**Fragmento de página**
Los Reyes, llenos de alegría por haber llegado, hacen sólo dos cosas. Apenas dos verbos describen el larguísimamente anhelado propósito de la más famosa peregrinación de la historia: “lo adoraron” y “le ofrecieron dones”. Estas dos acciones de los magos -adoración y ofrenda, homenaje y oblación- en el fondo provienen de una única actitud, que es la actitud primordial que el hombre debe tener cuando se pone frente a Dios. Ésta puede tener distintos nombres: fe, obediencia, culto, reverencia, temor, religión, adoración… amor a Él sobre todas las cosas.

“Postrándose, lo adoraron y le ofrecieron dones”. Esta actitud, casi espontánea en los hombres y mujeres de todos los tiempos y todas las culturas y expresada en todas las religiones del mundo hoy parece llamativa por lo inusitada y por lo ausente (incluso ¡ay! en el ámbito de la Iglesia).

Se enseña con razón que la liturgia cristiana tiene como una doble dirección: de arriba hacia abajo, de abajo hacia arriba. Gloria a Dios, gracia a los hombres. En la liturgia “Dios es perfectamente glorificado y los hombres santificados” (Concilio Vaticano II, Const. Sacrosanctum Concilium, 7). Porque, tratándose de la actualización del misterio de la Cruz del Señor, el culto cristiano comparte las características que tuvo el “misterio pascual” de Cristo, “obra de la redención humana y de la perfecta glorificación de Dios” (Ídem, 5). El Señor Jesús se ofreció en la Cruz como Hijo obediente al Padre: “No mi voluntad, sino la tuya” (cf. Mt 26, 39); “Padre, a tus manos encomiendo mi Espíritu” (Lc 23, 46); y en favor de los hombres: “Padre, perdónalos, porque no saben lo que hacen” (Lc 23, 34). Los ojos mirando a Dios, las manos tendidas a sus hermanos. Ambos aspectos son inseparables.

Y sin embargo, hoy, incluso en nuestras Misas, el peso casi siempre está unidireccionalmente puesto en el sentido “de arriba abajo”. Pareciera que vamos a Misa no para dar, sino para recibir: no para darle algo a Dios, sino para que Dios nos satisfaga una necesidad. Esta unilateralidad, llevada al extremo, conduce a la actitud egocéntrica que expresa la conocida frase: “voy a Misa cuando lo siento”.

**Tarea propuesta**
Extrae sin cambios del fragmento sobre la adoración de los magos el pasaje que va desde "Se enseña con" hasta "aspectos son inseparables.", ambos incluidos. Los datos provienen de otra fuente.

**Datos proporcionados**

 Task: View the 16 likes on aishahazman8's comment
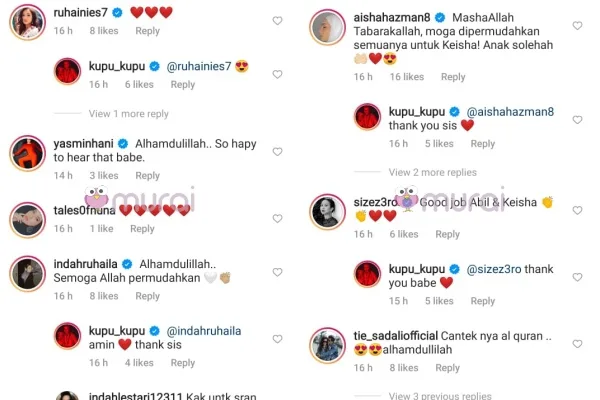[x=407, y=77]
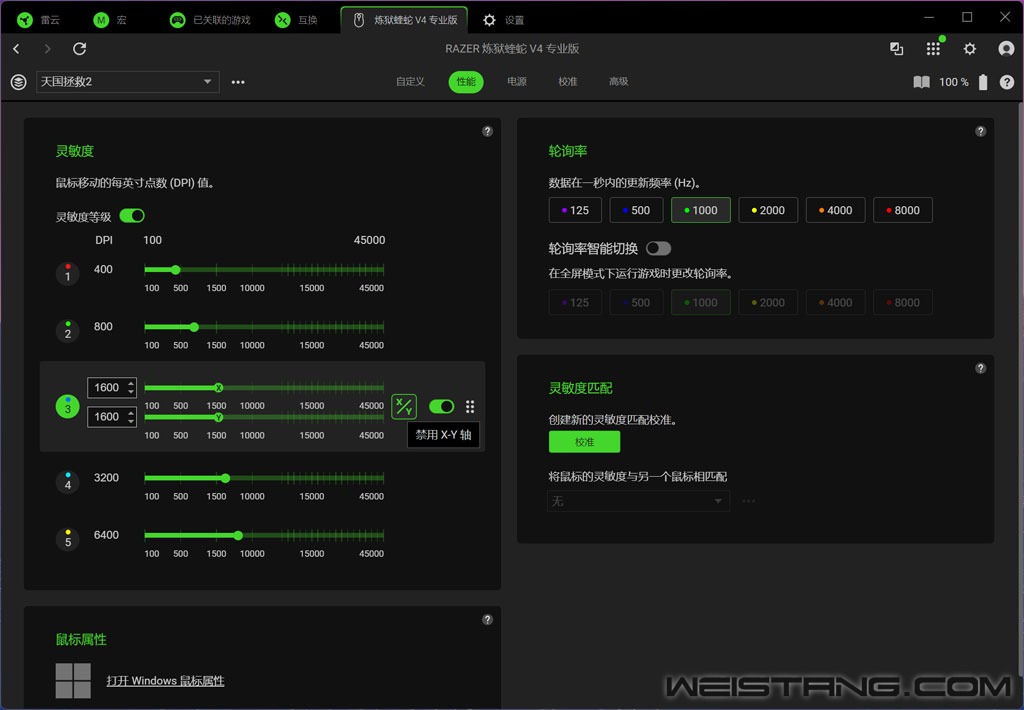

**Respuesta**
Se enseña con razón que la liturgia cristiana tiene como una doble dirección: de arriba hacia abajo, de abajo hacia arriba. Gloria a Dios, gracia a los hombres. En la liturgia “Dios es perfectamente glorificado y los hombres santificados” (Concilio Vaticano II, Const. Sacrosanctum Concilium, 7). Porque, tratándose de la actualización del misterio de la Cruz del Señor, el culto cristiano comparte las características que tuvo el “misterio pascual” de Cristo, “obra de la redención humana y de la perfecta glorificación de Dios” (Ídem, 5). El Señor Jesús se ofreció en la Cruz como Hijo obediente al Padre: “No mi voluntad, sino la tuya” (cf. Mt 26, 39); “Padre, a tus manos encomiendo mi Espíritu” (Lc 23, 46); y en favor de los hombres: “Padre, perdónalos, porque no saben lo que hacen” (Lc 23, 34). Los ojos mirando a Dios, las manos tendidas a sus hermanos. Ambos aspectos son inseparables.